On Wednesday afternoon, CEO Tim Cook issued a letter to Apple shareholders, warning them that the once-trillion-dollar company's first quarter revenue is actually going to be a bit lower than originally expected. Cook lays out a bunch of reasons, including a slowing market in China and the effects of international exchange rates. But all of these factors trace back to something a bit more straightforward: Fewer people are buying new iPhones, which, of course they are.
When the iPhone X dropped in 2017, it was the perfect embodiment of a growing trend in smartphone design: form over function. Which is not to say the function isn't there—the iPhone X and its successors, the XS, XS Max, and XR, are all terrific phones. They are also all expensive phones that offer little in the way of big, life-changing functionality to justify their price tags. The flagship XS line starts at $1,000 and reaches even further upwards.
In its letter, Apple addresses a number of other mitigating factors that certainly contribute to the poor showing for the first quarter of 2019. Sales of the new iPhone XS, XS Max, and XR began in the last quarter of 2018, for instance. But the letter also touches on the growing gulf in value proposition, though in a roundabout way:
While macroeconomic challenges in some markets were a key contributor to this trend, we believe there are other factors broadly impacting our iPhone performance, including consumers adapting to a world with fewer carrier subsidies, US dollar strength-related price increases, and some customers taking advantage of significantly reduced pricing for iPhone battery replacements.

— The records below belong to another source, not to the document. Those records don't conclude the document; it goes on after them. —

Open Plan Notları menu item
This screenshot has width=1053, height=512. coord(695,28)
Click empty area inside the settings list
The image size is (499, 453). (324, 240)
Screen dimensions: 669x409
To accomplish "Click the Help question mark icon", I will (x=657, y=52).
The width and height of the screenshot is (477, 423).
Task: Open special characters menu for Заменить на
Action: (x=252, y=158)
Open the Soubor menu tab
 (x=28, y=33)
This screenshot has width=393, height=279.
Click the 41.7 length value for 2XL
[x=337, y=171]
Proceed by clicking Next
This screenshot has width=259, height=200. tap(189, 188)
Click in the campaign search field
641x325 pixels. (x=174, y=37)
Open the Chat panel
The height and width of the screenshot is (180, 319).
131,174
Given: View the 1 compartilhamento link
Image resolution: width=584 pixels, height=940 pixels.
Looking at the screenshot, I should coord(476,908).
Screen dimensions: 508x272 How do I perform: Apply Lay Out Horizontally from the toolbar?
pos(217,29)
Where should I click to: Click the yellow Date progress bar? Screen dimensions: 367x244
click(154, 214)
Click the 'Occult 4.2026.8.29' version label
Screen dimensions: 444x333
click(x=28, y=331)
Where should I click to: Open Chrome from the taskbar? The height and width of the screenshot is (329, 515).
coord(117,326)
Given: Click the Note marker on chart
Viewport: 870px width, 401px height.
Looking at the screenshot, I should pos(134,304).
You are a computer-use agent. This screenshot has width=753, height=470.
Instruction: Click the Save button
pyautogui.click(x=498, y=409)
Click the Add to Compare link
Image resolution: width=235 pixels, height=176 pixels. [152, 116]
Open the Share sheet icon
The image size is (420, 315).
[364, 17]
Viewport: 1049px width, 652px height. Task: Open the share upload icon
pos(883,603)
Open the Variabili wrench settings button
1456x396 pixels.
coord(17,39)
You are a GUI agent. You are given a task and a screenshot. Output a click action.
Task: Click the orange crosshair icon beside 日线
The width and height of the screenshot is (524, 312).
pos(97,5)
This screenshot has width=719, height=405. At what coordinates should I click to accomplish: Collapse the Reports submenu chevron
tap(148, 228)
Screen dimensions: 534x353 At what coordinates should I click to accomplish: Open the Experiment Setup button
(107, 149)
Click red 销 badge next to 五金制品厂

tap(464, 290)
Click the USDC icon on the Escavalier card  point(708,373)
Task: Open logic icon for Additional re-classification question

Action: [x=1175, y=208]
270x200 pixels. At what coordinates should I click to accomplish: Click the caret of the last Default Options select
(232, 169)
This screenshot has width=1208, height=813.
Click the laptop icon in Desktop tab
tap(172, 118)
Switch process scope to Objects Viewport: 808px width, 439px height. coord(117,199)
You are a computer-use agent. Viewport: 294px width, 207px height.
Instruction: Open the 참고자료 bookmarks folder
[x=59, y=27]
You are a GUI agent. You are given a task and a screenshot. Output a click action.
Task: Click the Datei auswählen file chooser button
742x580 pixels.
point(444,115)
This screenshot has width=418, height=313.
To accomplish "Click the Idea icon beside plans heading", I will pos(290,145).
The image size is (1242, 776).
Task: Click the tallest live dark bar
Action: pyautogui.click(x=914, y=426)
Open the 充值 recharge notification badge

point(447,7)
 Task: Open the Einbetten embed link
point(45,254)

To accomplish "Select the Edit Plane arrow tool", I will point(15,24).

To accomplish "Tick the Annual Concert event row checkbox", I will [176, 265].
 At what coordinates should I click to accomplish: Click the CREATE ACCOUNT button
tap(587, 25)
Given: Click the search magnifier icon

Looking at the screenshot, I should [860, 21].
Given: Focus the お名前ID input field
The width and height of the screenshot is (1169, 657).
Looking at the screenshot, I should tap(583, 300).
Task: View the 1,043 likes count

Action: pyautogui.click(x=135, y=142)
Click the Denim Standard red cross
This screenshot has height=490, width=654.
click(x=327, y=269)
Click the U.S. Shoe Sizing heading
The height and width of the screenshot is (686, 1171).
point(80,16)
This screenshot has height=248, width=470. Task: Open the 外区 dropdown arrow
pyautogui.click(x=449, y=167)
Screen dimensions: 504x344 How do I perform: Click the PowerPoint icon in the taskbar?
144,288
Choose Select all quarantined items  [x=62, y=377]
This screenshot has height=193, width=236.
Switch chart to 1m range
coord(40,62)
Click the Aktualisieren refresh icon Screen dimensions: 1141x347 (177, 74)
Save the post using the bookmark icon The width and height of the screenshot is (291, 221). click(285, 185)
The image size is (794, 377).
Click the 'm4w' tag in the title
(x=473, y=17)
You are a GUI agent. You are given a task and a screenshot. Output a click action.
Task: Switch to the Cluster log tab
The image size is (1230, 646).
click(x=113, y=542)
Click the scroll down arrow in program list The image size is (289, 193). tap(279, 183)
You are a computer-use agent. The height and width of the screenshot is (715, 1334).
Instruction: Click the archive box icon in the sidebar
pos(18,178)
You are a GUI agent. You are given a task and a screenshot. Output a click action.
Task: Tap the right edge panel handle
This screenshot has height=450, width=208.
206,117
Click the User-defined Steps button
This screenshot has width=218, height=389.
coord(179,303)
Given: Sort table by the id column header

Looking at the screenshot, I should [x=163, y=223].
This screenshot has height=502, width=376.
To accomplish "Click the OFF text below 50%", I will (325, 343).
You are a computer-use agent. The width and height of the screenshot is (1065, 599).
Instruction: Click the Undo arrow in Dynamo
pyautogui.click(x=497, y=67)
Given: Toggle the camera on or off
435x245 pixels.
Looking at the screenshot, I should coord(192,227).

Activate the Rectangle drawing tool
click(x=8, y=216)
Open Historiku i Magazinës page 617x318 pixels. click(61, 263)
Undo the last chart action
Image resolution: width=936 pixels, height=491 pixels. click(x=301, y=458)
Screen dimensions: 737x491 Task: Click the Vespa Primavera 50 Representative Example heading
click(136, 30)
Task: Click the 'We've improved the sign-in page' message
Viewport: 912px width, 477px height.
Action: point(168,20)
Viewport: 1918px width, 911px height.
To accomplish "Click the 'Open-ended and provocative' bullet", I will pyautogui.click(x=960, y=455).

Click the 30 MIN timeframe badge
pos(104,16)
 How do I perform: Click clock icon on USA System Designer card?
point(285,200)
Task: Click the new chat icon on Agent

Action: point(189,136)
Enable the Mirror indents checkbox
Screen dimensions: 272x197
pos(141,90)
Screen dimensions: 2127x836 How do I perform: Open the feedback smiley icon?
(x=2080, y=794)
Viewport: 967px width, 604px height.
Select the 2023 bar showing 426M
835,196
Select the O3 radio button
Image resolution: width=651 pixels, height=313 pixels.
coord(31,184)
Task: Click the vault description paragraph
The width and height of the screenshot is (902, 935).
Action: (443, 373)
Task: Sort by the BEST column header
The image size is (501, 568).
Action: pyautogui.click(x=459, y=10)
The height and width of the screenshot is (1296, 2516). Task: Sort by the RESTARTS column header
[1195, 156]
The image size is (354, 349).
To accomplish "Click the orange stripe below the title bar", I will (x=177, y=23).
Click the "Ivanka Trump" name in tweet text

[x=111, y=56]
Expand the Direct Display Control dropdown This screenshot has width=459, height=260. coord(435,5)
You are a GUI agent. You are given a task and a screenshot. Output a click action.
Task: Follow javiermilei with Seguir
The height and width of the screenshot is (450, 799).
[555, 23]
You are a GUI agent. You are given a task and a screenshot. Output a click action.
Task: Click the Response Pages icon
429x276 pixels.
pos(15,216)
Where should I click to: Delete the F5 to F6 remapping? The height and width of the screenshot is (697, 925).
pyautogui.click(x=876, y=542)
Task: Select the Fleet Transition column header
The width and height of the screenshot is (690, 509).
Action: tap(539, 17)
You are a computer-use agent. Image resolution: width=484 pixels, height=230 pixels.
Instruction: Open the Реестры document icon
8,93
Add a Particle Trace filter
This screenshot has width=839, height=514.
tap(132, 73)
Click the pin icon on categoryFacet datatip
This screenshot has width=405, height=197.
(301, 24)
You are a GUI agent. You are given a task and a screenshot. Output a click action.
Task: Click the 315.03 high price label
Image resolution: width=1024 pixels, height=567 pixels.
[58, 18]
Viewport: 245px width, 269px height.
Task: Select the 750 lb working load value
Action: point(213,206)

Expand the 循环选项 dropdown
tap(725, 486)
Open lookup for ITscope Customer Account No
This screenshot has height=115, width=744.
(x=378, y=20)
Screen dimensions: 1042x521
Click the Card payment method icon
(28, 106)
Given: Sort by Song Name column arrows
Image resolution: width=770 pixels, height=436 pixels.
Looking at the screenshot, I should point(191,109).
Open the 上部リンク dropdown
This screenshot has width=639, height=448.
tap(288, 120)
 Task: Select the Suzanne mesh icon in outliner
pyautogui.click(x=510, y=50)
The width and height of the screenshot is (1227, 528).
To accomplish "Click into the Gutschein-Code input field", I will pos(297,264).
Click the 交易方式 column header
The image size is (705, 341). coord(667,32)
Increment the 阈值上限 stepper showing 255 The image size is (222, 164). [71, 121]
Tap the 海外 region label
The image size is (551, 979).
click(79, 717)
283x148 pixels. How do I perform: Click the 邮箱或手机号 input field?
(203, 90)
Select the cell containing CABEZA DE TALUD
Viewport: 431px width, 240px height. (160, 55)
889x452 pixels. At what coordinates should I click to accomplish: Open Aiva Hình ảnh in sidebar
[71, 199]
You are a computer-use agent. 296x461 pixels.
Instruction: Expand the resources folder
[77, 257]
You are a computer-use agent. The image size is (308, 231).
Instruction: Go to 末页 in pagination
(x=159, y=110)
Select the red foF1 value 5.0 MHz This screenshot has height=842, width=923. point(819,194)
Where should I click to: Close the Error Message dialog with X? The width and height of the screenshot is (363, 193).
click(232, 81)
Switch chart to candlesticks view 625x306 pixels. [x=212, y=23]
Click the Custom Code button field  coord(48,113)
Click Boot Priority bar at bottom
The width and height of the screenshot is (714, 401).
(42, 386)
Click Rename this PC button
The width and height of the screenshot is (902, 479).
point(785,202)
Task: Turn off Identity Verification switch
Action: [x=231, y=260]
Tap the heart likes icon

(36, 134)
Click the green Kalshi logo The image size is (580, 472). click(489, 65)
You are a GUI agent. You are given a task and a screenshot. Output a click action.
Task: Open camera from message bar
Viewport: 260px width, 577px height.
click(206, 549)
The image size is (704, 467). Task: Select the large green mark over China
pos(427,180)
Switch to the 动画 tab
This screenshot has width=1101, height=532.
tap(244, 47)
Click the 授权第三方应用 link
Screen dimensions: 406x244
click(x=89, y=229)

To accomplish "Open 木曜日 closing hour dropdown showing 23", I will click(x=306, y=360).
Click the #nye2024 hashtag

In other words: Folks like you and me are increasingly aware of how exorbitantly expensive our phones actually are now that the skyrocketing prices are not hidden in monthly installments. That, and more of us are taking the sensible option of fixing our otherwise functional phone's most fickle component—its waning battery—instead of buying a whole new gadget.
Cook is not wrong—certainly some macroeconomic effects are mucking up Apple's numbers. But this letter is an illustration of how the rubber meets the road as the smartphone plateau transitions into the smartphone decline. Now that smartphones have gotten about as good as they really need to be, the priorities of smartphone users—a phone that works well for a long time and doesn't cost a fortune—must come into increasingly stark conflict with the incentives of the companies like Apple, whose growth absolutely depend on selling more people increasingly expensive phones every single year.
From an environmental perspective, the phone plateau should be something to celebrate. As the danger of climate change mounts, we need to transition to renewable energy as quickly (if not more quickly) than humanly possible, and the Earth's supply of metals may not be sufficient for that, much less that plus building scads of new smartphones.
Apple, for its part, considers addressing this concern with revamped buy-back programs, which would allow it to both recycle older phones and take the edge off the painful price of newer phones at the same time. Still, Apple's incentive will always be to get you to give up that phone that's perfectly fine, or otherwise convince you that it's not, and the letter concludes with a promise to do so:
[We] are confident and excited about our pipeline of future products and services. Apple innovates like no other company on earth, and we are not taking our foot off the gas.
We'll just have to wait and see what the iPhone XS Max 2 Plus Pro has in store.